Longas filas davam voltas no quarteirão do Azteca, com torcedores enfrentando uma longa espera para entrar no primeiro estádio a sediar jogos em três Copas do Mundo. Lá dentro, milhares cantavam antes do início da partida.
Alejandro Garcia, de 50 anos, usando um sombrero e carregando uma réplica do troféu, disse estar orgulhoso por o México sediar mais uma Copa do Mundo. Ele era apenas uma criança quando o país sediou o torneio pela última vez, em 1986.
“Este é o nosso templo”, disse ele no saguão ao redor do Estádio Azteca. “Será uma grande Copa do Mundo, todos os protestos serão esquecidos.”
Mas fora das quadras, a cidade de 9 milhões de habitantes permanecia profundamente dividida.
O período que antecedeu o torneio no México, que o país coorganiza com os EUA e o Canadá, foi marcado por agitação social na capital , com vários grupos – de professores a familiares de desaparecidos na guerra contra as drogas – a realizarem marchas na tentativa de aproveitar a atenção internacional para promover a sua causa.
Pelo menos seis protestos estavam planejados para quinta-feira (11), com a cidade em um cenário de contradição entre celebração e oposição. Murais recém-pintados, novos trens e um estádio reformado, com o objetivo de receber turistas para os jogos, contrastavam com barricadas de aço erguidas por comerciantes para se protegerem dos manifestantes ao longo da principal avenida da capital.
Acampamentos e marchas
A cerca de cinco quilômetros do Estádio Azteca, milhares de professores descontentes de todo o país começaram a marchar em direção ao estádio antes da partida.
Avelina Cruz Miguel, professora do ensino fundamental há 22 anos, viajou de Oaxaca para protestar por melhores salários. Ela afirmou que os protestos ofereciam aos professores a oportunidade de tornar suas reivindicações conhecidas “em nível internacional”. “Não há apoio à educação” no México, disse ela.
Os professores também acamparam nos arredores da praça central, o Zócalo, durante os dias que antecederam o início do torneio.
O acampamento obrigou as autoridades a bloquear a entrada do Zócalo na véspera da abertura da competição e aumentou os receios de que a área fosse fechada aos adeptos que planeavam reunir-se na praça para assistir ao jogo em uma tela gigante.
Nesta quinta (11), barracas foram montadas nas ruas ao redor da praça, num quarteirão inteiro, mas as autoridades confirmaram que a área para os fãs estaria aberta.

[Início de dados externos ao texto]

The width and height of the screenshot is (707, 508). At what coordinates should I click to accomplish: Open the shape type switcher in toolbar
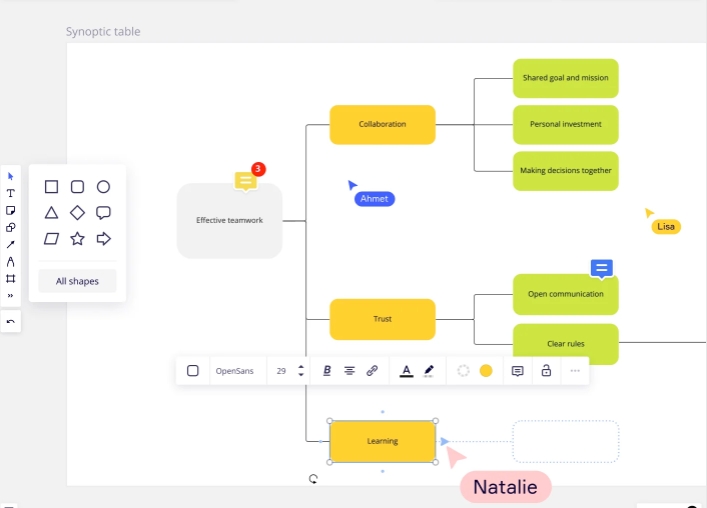pos(193,371)
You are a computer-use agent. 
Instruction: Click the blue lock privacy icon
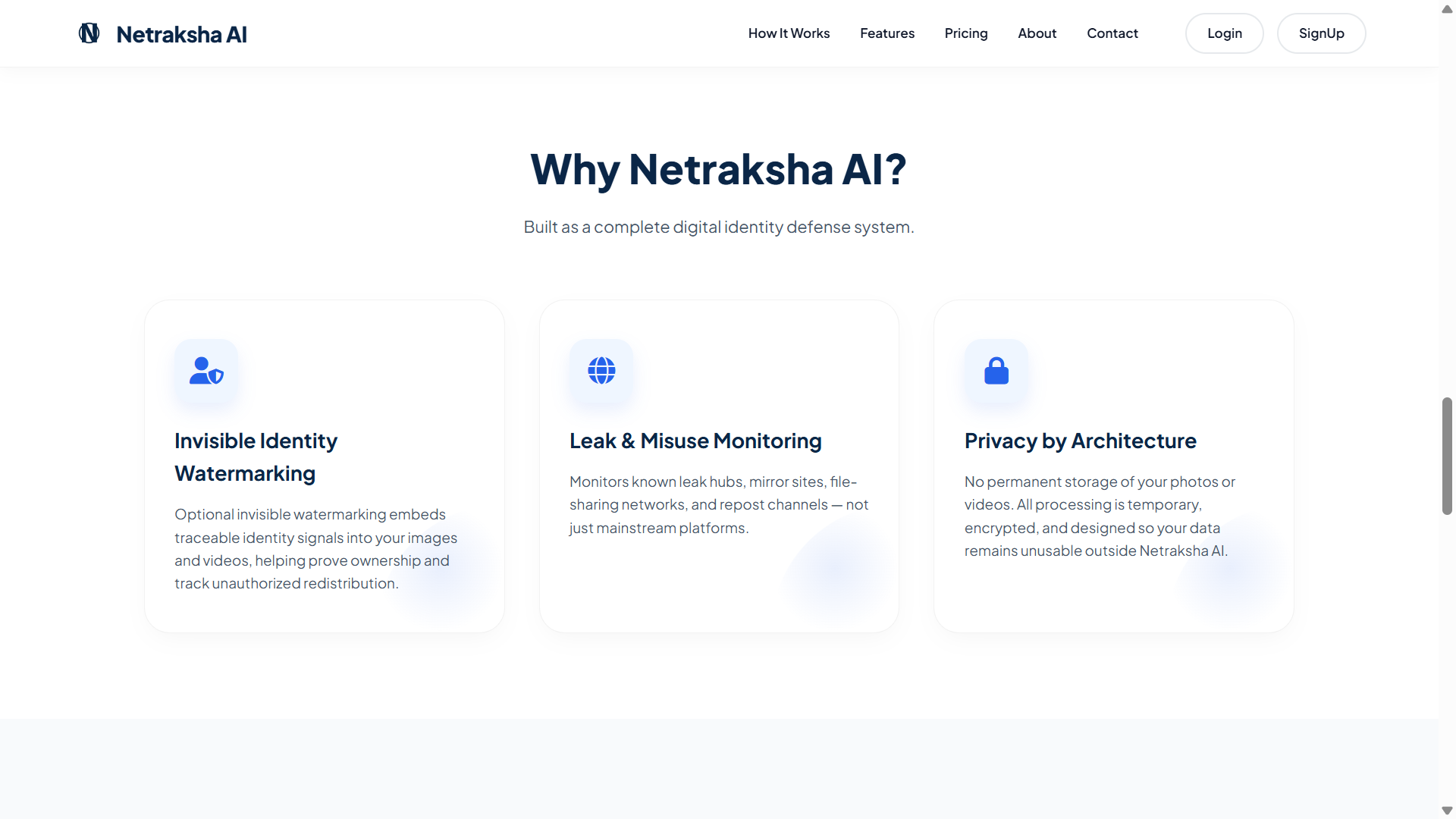(996, 371)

Mario Martinez, de 30 anos, de Tijuana, foi um dos primeiros torcedores a entrar com sua namorada. Ele disse que tinham vindo para a fan zone porque os ingressos para o estádio estavam muito caros e eles estavam preocupados que o evento fosse cancelado. “Graças a Deus, tudo deu certo.”
Muitos moradores reclamaram que o dinheiro estava sendo gasto para embelezar a cidade para os visitantes sem resolver os problemas de infraestrutura subjacentes. Quinta-feira foi declarada feriado oficial na Cidade do México, em parte para aliviar as preocupações com o transporte.
Outros chilangos, como são conhecidos os moradores da Cidade do México, reclamaram dos preços proibitivos dos ingressos, que os impediram de assistir ao espetáculo ao vivo em sua cidade natal.
Para a partida de abertura entre México e África do Sul, alguns torcedores entrevistados pela Reuters disseram ter pago US$ 3.000 ou mais, um valor muito acima da capacidade de pagamento da maioria dos mexicanos. A FIFA defendeu seus preços, afirmando que o custo dos ingressos está em linha com o de outros grandes eventos esportivos.
“A FIFA só está interessada no lucro”, disse Jonathan Cordoba, de 33 anos, enquanto esperava numa longa fila para entrar no estádio. Mas ele afirmou não ter arrependimentos: “É a paixão!”